The conduct of Kerala legislators leave much to be desired. They need to behave in the house.
Dignity, decency, and decorum are the basic elements of proceedings in parliament as well as legislatures, the temples of democracy. How the lawmakers behave and what they speak in the Houses are the benchmarks of the country’s culture. If this is taken in its true spirit, the behavior of the members of the Kerala Legislative Assembly lies in a quagmire. Viewers were alarmed and frightened when they saw the hooliganism by elected members vandalizing the Speaker’s podium and destroying
costly equipment like computer and television screens inside the House.
The video of a minister in the present government demolishing and pulling down the Speaker’s chair went viral as the then Opposition tried to block the then finance minister K M Mani from presenting the budget. The Government had to cut a sorry figure when even the Supreme Court dismissed its petition to withdraw the criminal complaint filed by the legislature secretariat against the members who perpetrated the ruckus inside the House. If one took recourse to the view that the unfortunate events dating back to 2015 were a once-in-a- lifetime incident, the recent events that took place in the House prove that the members are out not to remove the blot on the face of democracy. The sights of Opposition and Treasury benches raising slogans against each other may be a unique event in other States but not in Kerala. It has become a regular
feature as the ruling CPI(M) and Congress fight it out in the House as part of political one- upmanship. Last week saw yet another shocking event as a CPI(M) member belittled and ridiculed K K Rema, an opposition MLA. “You have become a widow because of fate. You alone are responsible for it,” said M M Mani while speaking in the House. The language of Mani, a former minister, pained many people as Rema’s husband T P
Chandrasekharan, was a CPI (M) leader who was murdered in a gruesome manner by his party leaders. When CPI leader Annie Raja bemoaned the quality of Mani’s words, he turned against her and used invectives against her. Political parties that were at the forefront to challenge the Lok Sabha Speaker’s decision to categorize certain words as unparliamentary have a responsibility to set a trend in parliamentary discourse. The Congress and the CPI (M), the saviors and guardians of secularism should show the world that they are serious in their opposition to BJP’s Hindutva politics. Otherwise, it will end up as Gusthi in Kerala and Dosthi in Delhi. It does not synch well.

-=-=-

INSTRUCTIONS FOR THE TASK:
Answer these questions from the piece on Kerala legislators.
1. Which finance minister did the then Opposition try to block from presenting the budget?
2. Which opposition MLA did M M Mani belittle and ridicule in the House?
3. Which CPI leader bemoaned the quality of Mani's words?
The data that follows is separate from the piece on Kerala legislators.

-=-=-

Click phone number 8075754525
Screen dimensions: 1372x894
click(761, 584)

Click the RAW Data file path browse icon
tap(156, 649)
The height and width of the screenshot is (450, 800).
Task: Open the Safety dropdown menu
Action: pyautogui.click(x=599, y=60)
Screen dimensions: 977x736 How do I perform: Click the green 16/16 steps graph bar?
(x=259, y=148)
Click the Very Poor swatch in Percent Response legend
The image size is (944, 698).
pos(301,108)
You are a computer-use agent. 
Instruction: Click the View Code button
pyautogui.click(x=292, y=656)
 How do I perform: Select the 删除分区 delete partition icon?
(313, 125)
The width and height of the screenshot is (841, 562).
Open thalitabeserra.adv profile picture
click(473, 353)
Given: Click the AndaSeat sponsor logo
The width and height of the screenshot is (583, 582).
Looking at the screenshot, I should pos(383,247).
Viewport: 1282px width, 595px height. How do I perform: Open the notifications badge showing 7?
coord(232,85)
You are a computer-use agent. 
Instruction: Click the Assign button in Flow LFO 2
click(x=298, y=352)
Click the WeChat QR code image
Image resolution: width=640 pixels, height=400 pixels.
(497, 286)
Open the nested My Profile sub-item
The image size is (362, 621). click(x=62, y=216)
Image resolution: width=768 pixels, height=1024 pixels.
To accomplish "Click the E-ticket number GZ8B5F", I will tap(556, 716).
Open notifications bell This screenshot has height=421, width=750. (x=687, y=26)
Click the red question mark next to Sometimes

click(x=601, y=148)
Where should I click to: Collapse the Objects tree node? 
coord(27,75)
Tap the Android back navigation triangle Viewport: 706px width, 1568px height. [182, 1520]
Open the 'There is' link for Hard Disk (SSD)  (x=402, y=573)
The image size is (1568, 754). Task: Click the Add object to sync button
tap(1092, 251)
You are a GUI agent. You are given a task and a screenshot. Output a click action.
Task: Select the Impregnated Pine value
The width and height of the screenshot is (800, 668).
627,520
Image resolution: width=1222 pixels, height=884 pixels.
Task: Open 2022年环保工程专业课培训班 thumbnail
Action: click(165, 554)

-=-=-

WRITTEN ANSWER:
1. K M Mani
2. K K Rema
3. Annie Raja